Since the $w$-line $\arg(w)=\frac\pi3$ passes through $0$ and $\infty$, the $z$-circle $$ \arg\left(\frac{z-1}{z+1}\right)=\frac\pi3\tag{2} $$ passes through $z(0)=1$ and $z(\infty)=-1$.

The real axis (dotted line) is preserved by both transformations. Möbius transformations are conformal; that is, they preserve angles. Thus, the angle between the black and dotted lines at $w=0$ is equal to the angle between the red circle and dotted line at $z=1$.

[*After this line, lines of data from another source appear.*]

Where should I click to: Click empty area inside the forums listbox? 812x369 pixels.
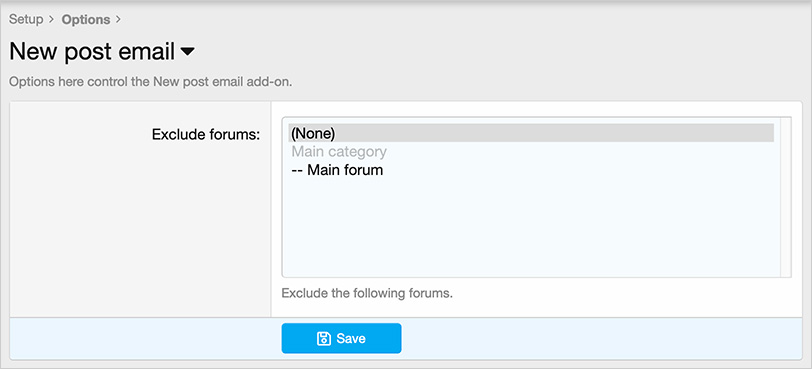coord(531,228)
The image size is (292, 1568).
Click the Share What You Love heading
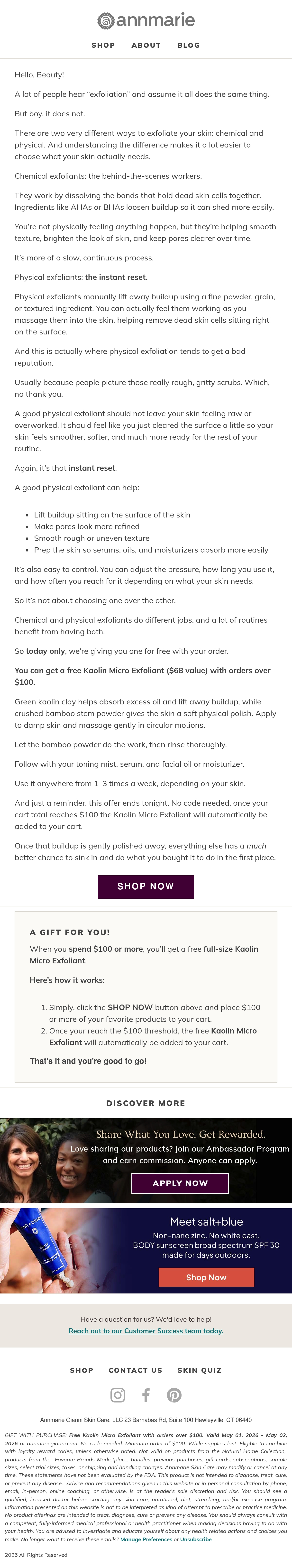[x=181, y=1134]
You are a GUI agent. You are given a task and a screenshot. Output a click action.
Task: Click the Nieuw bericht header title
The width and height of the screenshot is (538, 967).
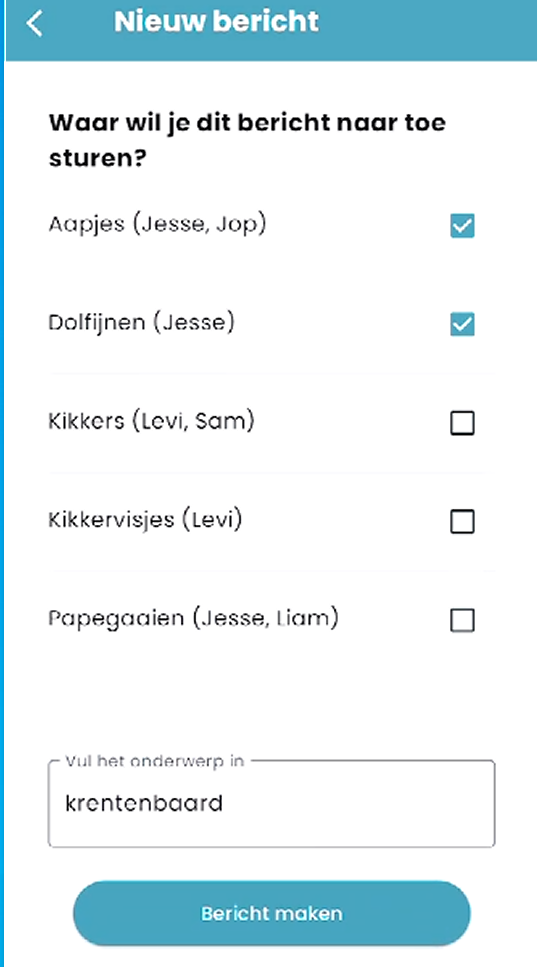pyautogui.click(x=216, y=22)
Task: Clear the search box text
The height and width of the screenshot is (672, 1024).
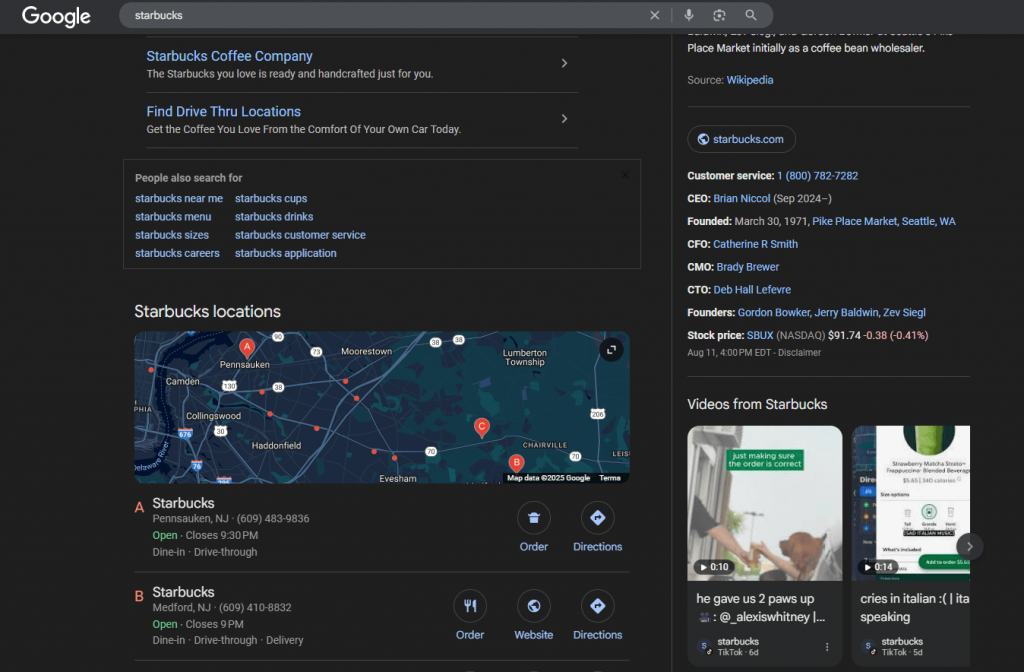Action: (655, 15)
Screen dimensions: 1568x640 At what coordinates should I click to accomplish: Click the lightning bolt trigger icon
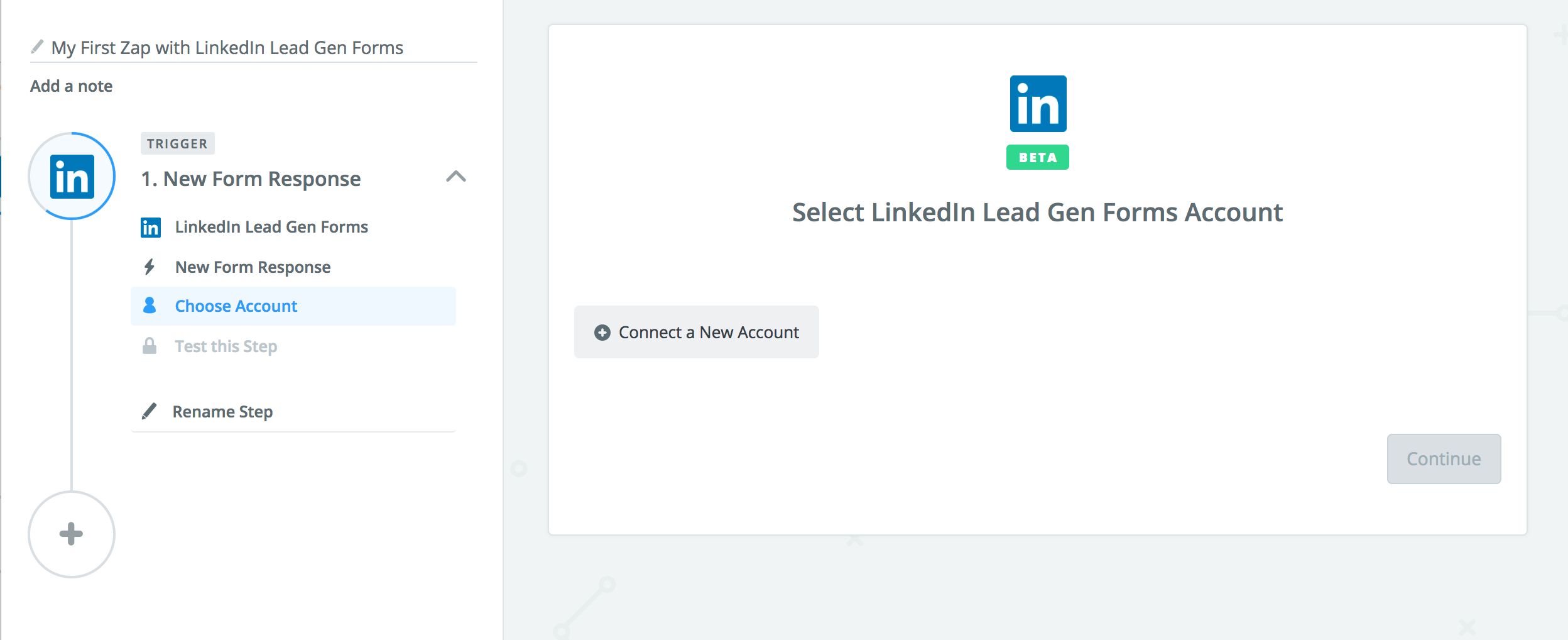tap(150, 267)
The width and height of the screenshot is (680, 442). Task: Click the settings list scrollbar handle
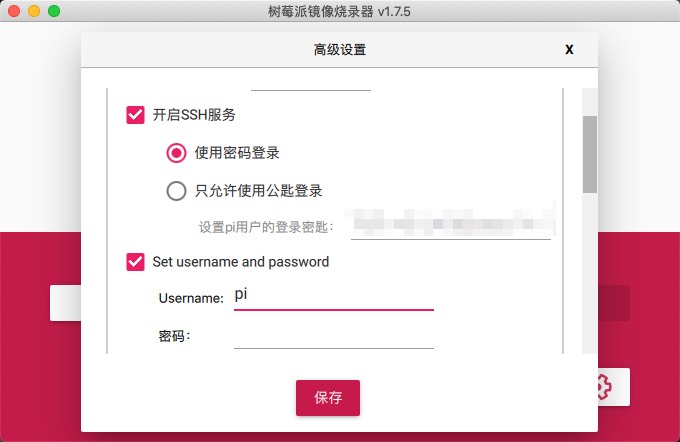click(x=589, y=154)
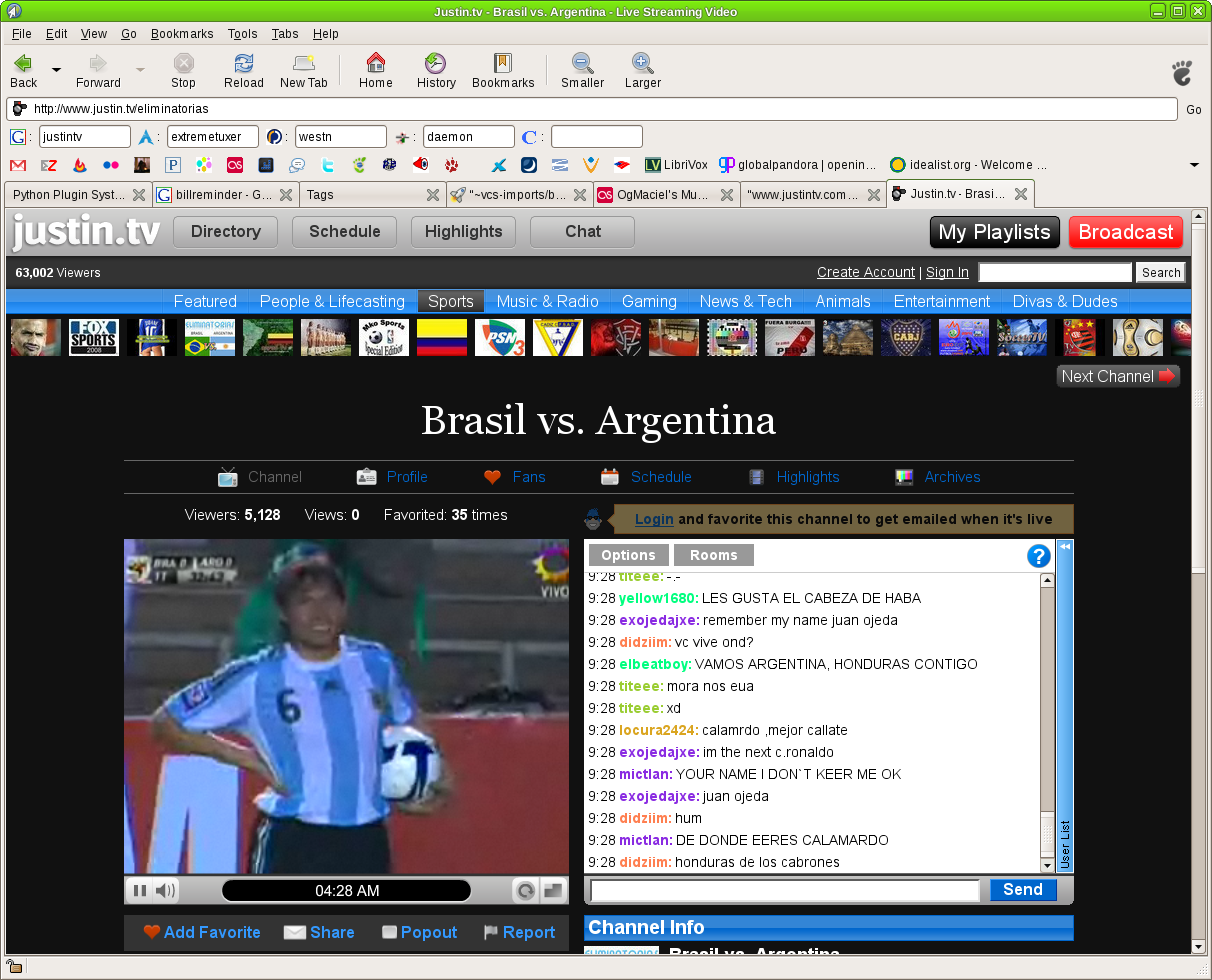The image size is (1212, 980).
Task: Expand the bookmarks toolbar overflow arrow
Action: pos(1193,165)
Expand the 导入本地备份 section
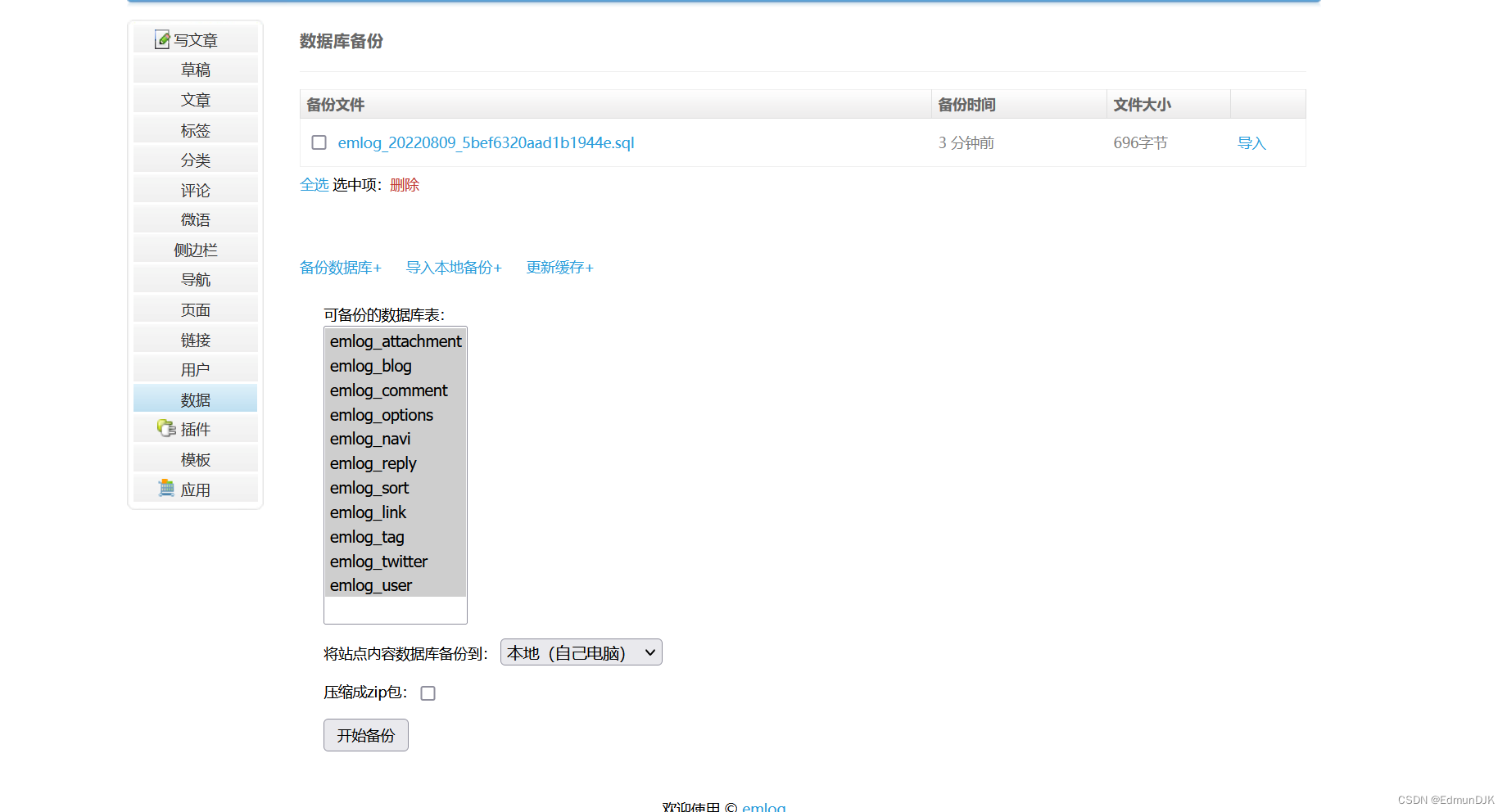Screen dimensions: 1507x812 tap(454, 267)
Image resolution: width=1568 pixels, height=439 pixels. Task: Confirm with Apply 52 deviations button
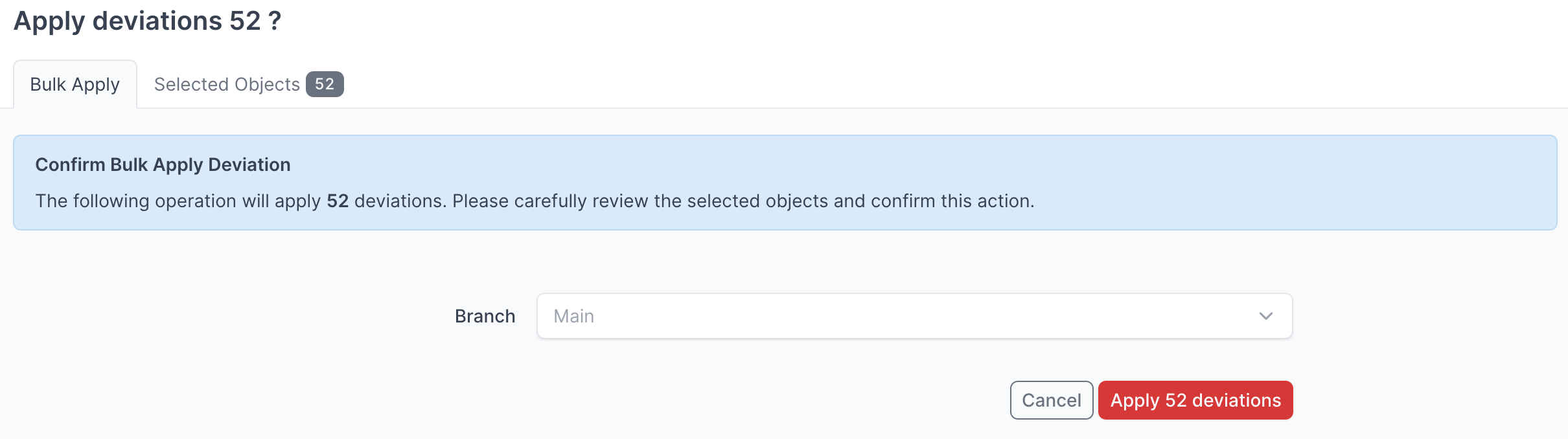coord(1195,400)
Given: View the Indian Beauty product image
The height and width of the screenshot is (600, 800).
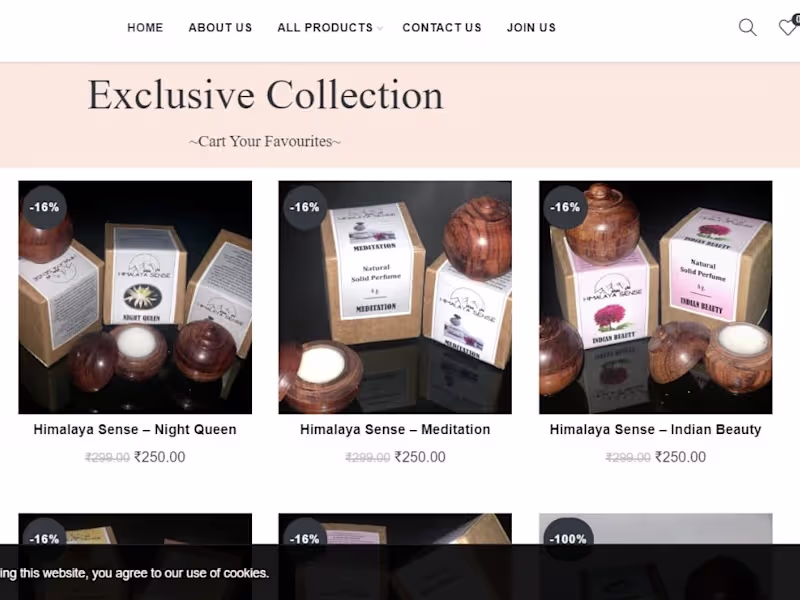Looking at the screenshot, I should point(656,297).
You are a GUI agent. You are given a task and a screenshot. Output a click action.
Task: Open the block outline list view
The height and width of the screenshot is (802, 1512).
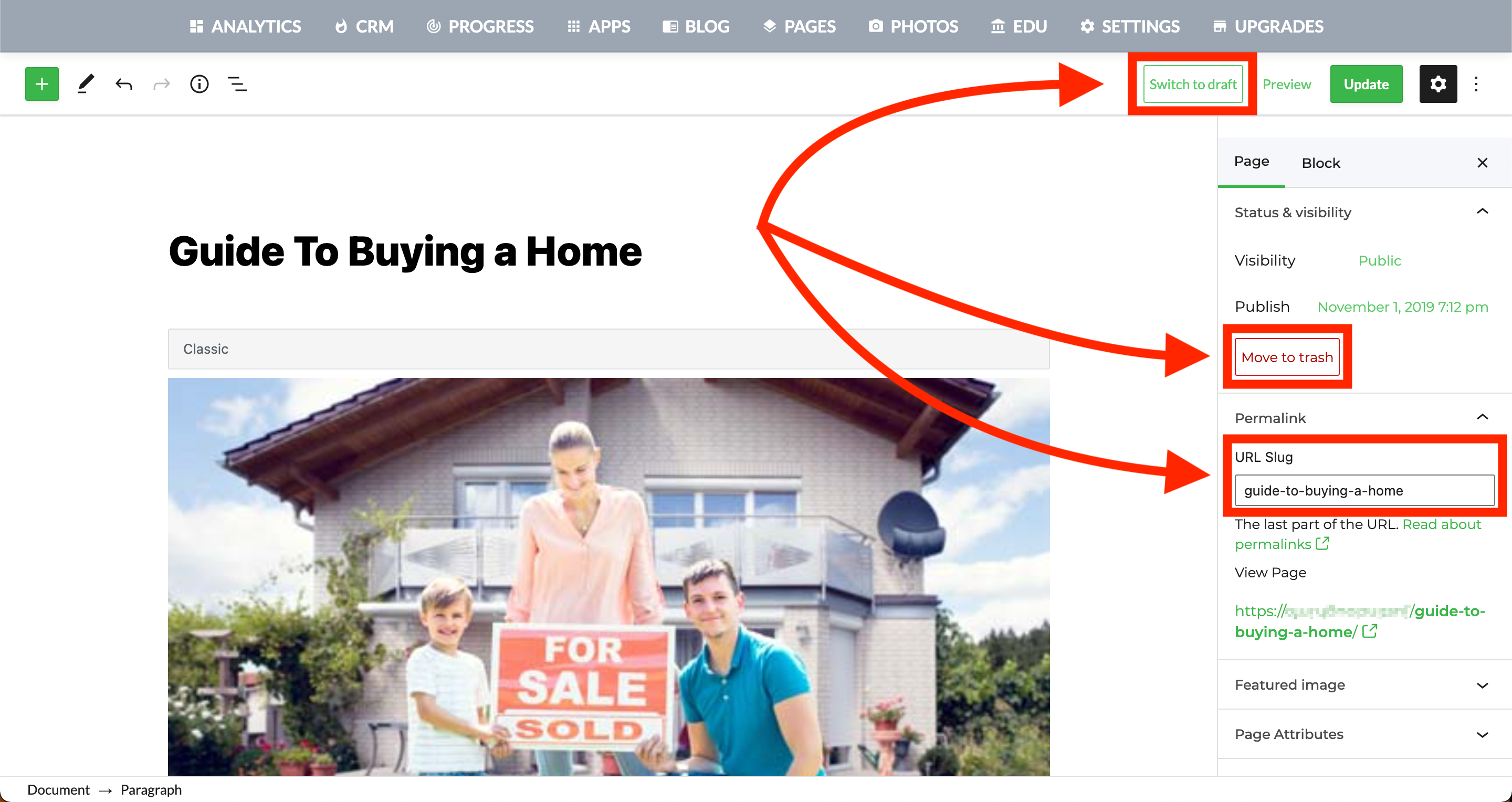click(x=237, y=84)
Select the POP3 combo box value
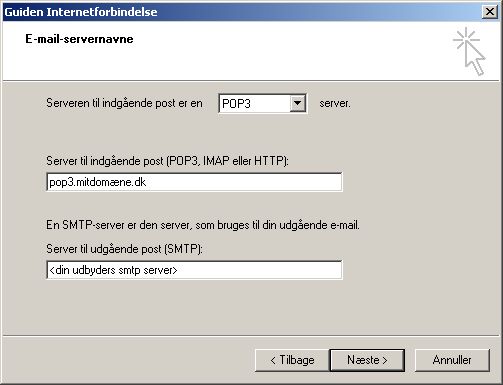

Knowing two points and the tangent at one of the points allows us to determine the circle geometrically.

Suppose you have a circle $\mathscr{C}$ centered at $O$ and $A$, $B$ are two points on $\mathscr{C}$. $A$ and $B$ split $\mathscr{C}$ into two arcs. If you pick an arbitrary point $C$ from one of its arc, the angle $\measuredangle{ACB}$ will be independent of your choice of $C$ and equal to $\frac12\measuredangle{AOB}$.

Let's identify the complex plane $\mathbb{C}$ with the Eucliean plane $\mathbb{R}^2$ and take $A = 1+0i$, $B = -1+0i$ and $C = z$. Remember,

$\arg(z - 1)$ is the angle between the line $AC$ and the real axis.
$\arg(z + 1)$ is the angle between $BC$ and the real axis.

This means $ \arg(\frac{z-1}{z+1}) = \arg(z-1) - \arg(z+1)$ is nothing but the angle $\measuredangle{ACB}$.

Since the corresponding angle $\measuredangle{AOB} = 2 \measuredangle{ACB} = \frac{2\pi}{3}$ is one third of $360^\circ$, the locus for $\arg(\frac{z-1}{z+1}) = \frac{\pi}{3}$ is an arc on the circumcircle for some isosceles triangle $\triangle ABD$ which has $A$, $B$ as two of its vertices.